-- START Supplied records --

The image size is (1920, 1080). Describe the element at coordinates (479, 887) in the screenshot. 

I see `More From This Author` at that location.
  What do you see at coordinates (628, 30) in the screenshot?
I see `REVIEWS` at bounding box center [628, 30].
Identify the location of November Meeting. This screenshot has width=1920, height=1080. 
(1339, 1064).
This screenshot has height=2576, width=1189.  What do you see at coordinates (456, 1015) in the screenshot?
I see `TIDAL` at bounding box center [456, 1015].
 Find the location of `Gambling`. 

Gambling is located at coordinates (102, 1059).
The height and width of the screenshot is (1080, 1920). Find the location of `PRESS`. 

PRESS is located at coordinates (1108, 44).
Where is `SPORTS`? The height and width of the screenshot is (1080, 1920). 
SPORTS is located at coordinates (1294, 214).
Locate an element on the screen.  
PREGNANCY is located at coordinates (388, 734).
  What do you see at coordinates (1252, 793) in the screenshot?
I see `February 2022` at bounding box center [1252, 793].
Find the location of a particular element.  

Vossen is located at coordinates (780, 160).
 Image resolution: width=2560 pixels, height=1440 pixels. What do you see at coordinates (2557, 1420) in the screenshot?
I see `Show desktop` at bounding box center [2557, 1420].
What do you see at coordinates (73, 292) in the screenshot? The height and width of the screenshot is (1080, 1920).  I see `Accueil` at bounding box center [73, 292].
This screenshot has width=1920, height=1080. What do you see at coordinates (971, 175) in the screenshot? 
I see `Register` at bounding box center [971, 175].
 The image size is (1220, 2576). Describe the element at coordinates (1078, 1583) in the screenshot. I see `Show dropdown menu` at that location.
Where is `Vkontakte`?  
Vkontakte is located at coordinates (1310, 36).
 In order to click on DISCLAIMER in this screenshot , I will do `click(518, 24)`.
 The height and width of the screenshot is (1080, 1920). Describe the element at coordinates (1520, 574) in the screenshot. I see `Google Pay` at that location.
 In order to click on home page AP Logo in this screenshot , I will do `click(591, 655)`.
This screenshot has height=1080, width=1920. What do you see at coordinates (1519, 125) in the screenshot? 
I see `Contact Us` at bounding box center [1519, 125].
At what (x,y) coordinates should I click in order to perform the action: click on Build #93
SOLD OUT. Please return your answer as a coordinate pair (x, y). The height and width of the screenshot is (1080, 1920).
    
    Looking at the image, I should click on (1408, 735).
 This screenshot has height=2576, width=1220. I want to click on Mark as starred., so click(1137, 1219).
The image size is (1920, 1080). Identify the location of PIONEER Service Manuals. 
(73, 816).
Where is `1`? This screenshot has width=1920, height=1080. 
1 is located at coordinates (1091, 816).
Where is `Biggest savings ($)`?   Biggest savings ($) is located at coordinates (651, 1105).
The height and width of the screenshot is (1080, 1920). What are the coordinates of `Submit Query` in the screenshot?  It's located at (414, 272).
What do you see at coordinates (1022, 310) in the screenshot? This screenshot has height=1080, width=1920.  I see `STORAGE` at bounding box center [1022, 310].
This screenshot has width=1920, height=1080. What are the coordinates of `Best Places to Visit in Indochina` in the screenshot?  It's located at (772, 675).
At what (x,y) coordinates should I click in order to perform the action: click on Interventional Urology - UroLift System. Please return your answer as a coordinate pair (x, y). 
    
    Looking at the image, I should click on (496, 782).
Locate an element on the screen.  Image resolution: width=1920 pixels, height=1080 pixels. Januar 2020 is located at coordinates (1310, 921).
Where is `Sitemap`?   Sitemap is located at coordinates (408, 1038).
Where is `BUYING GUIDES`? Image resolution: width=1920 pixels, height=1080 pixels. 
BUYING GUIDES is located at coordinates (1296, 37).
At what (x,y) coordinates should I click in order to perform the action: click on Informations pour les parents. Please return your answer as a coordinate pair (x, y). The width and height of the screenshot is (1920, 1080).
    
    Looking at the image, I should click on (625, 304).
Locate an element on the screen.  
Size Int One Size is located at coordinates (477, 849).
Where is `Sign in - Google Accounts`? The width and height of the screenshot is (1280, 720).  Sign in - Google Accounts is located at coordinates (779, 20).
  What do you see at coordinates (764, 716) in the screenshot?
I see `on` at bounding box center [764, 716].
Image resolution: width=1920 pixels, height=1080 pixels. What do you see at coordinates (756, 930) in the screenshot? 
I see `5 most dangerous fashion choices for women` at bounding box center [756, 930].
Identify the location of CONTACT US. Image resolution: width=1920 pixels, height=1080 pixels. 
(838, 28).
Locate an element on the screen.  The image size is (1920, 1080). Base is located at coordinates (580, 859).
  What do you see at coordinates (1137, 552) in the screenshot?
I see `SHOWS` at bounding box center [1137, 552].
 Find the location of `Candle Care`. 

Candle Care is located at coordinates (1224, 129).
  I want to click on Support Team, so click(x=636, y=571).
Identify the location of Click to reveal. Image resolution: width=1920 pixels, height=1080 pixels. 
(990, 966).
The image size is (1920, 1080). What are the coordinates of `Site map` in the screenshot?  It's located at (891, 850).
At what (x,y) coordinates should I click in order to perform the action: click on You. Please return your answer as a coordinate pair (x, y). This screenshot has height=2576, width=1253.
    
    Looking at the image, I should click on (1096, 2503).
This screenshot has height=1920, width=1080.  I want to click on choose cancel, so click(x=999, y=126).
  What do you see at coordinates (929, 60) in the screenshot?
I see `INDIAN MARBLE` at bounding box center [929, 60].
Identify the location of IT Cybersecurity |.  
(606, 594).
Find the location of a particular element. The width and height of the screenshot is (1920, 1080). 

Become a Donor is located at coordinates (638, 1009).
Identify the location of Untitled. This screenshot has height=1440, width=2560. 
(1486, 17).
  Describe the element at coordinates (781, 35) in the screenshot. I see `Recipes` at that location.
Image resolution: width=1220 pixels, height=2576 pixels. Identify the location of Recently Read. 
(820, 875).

-- END Supplied records --

Directions — Copy out the entries word for word, everything from the first line down through the line that contains "What do you see at coordinates (73, 292)", with that line included.

Right answer —
The image size is (1920, 1080). Describe the element at coordinates (479, 887) in the screenshot. 

I see `More From This Author` at that location.
  What do you see at coordinates (628, 30) in the screenshot?
I see `REVIEWS` at bounding box center [628, 30].
Identify the location of November Meeting. This screenshot has width=1920, height=1080. 
(1339, 1064).
This screenshot has height=2576, width=1189.  What do you see at coordinates (456, 1015) in the screenshot?
I see `TIDAL` at bounding box center [456, 1015].
 Find the location of `Gambling`. 

Gambling is located at coordinates (102, 1059).
The height and width of the screenshot is (1080, 1920). Find the location of `PRESS`. 

PRESS is located at coordinates (1108, 44).
Where is `SPORTS`? The height and width of the screenshot is (1080, 1920). 
SPORTS is located at coordinates (1294, 214).
Locate an element on the screen.  
PREGNANCY is located at coordinates (388, 734).
  What do you see at coordinates (1252, 793) in the screenshot?
I see `February 2022` at bounding box center [1252, 793].
Find the location of a particular element.  

Vossen is located at coordinates (780, 160).
 Image resolution: width=2560 pixels, height=1440 pixels. What do you see at coordinates (2557, 1420) in the screenshot?
I see `Show desktop` at bounding box center [2557, 1420].
What do you see at coordinates (73, 292) in the screenshot? The height and width of the screenshot is (1080, 1920).  I see `Accueil` at bounding box center [73, 292].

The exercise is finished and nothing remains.